I’ve been shopping for a new multi-function printer for our office, which will be replacing a flaky older model that we’re glad to be rid of. Typically, this sort of device includes copy, print, scan, and fax features. Oddly, when reading the reviews of various products, I noticed a common issue: the scan-to-email feature seems to cause trouble for a lot of buyers.

In short, the problem is that most email providers require authentication before you can send mail through their servers. Every modern email program has fields or special prompts for this purpose, so you can specify the server address, port, username, and so on. But this level of detail is almost universally lacking in even the high-end multifunction printers. Thus, a lot of customers end up with no way of using the email functionality.

There are several ways to correct this issue:

– The buyer can obtain an email account that doesn’t require authentication for outbound messages. However, from what I understand, this type of account is nearly impossible to find.

– The device manufacturer can provide a free email service to buyers of the device, so that no configuration of a third-party service is necessary.

– The device manufacturer can add in the fields so that the available options match what you’d find in a regular desktop email program.

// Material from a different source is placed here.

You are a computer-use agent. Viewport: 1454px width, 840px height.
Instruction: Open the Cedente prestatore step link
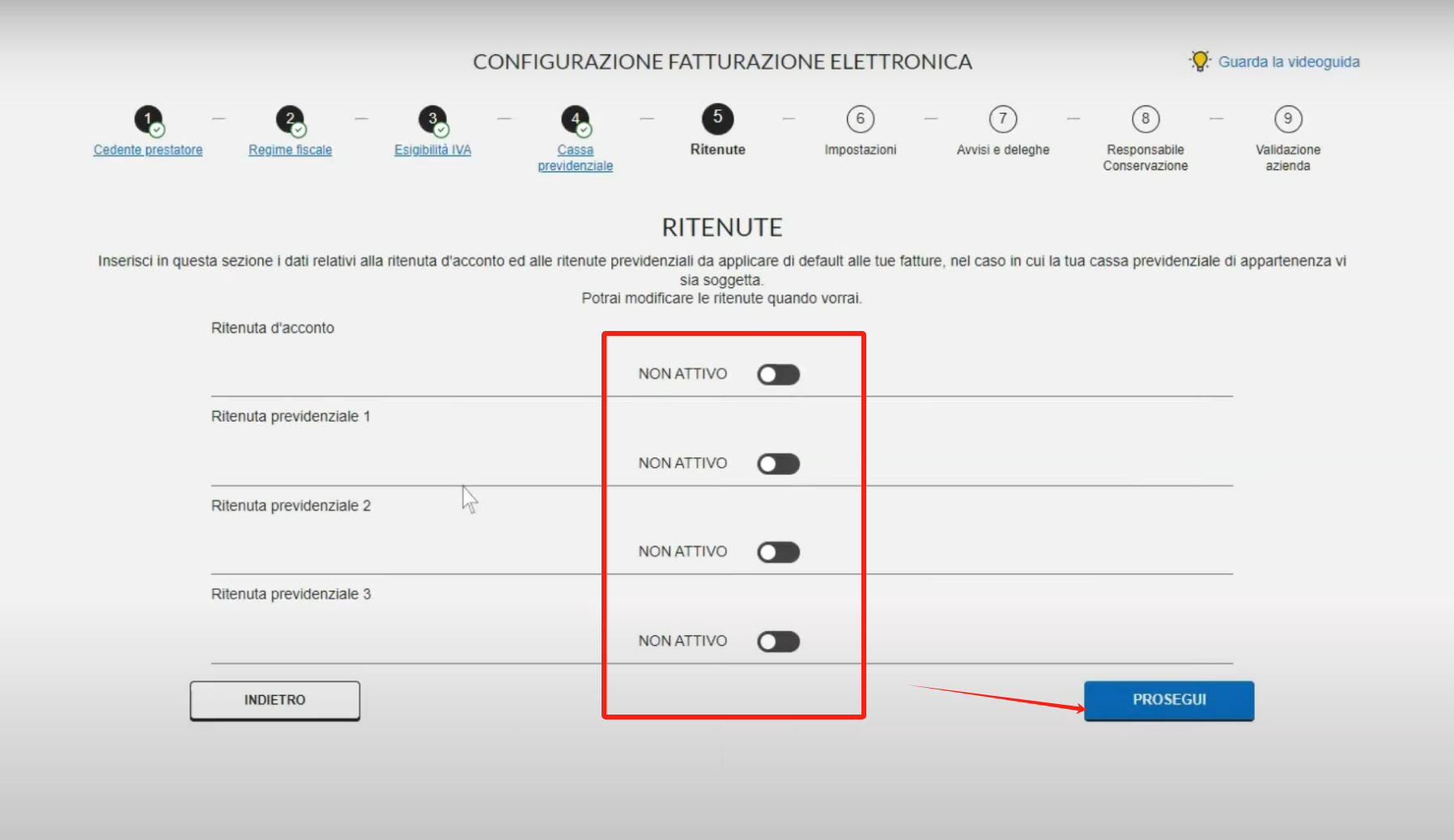(148, 150)
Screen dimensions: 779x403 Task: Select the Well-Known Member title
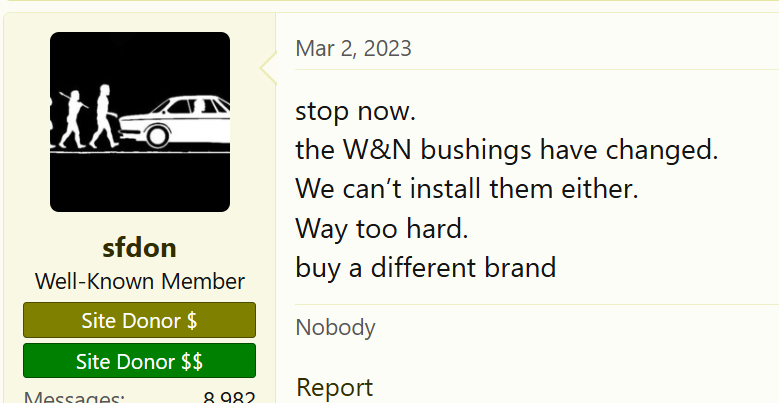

The latter two solutions could be included with the next revision of the hardware, and delivered to existing customers via an optional firmware update. But whatever the approach, the takeaway is the same. If the online reviews are to be believed, a lot of people who buy multifunction printers want to use the scan-to-email feature. People expect the email configuration to work like a regular email program. By recognizing this requirement and including the right features, a savvy manufacturer will enjoy better product reviews, more sales, and a lower return rate.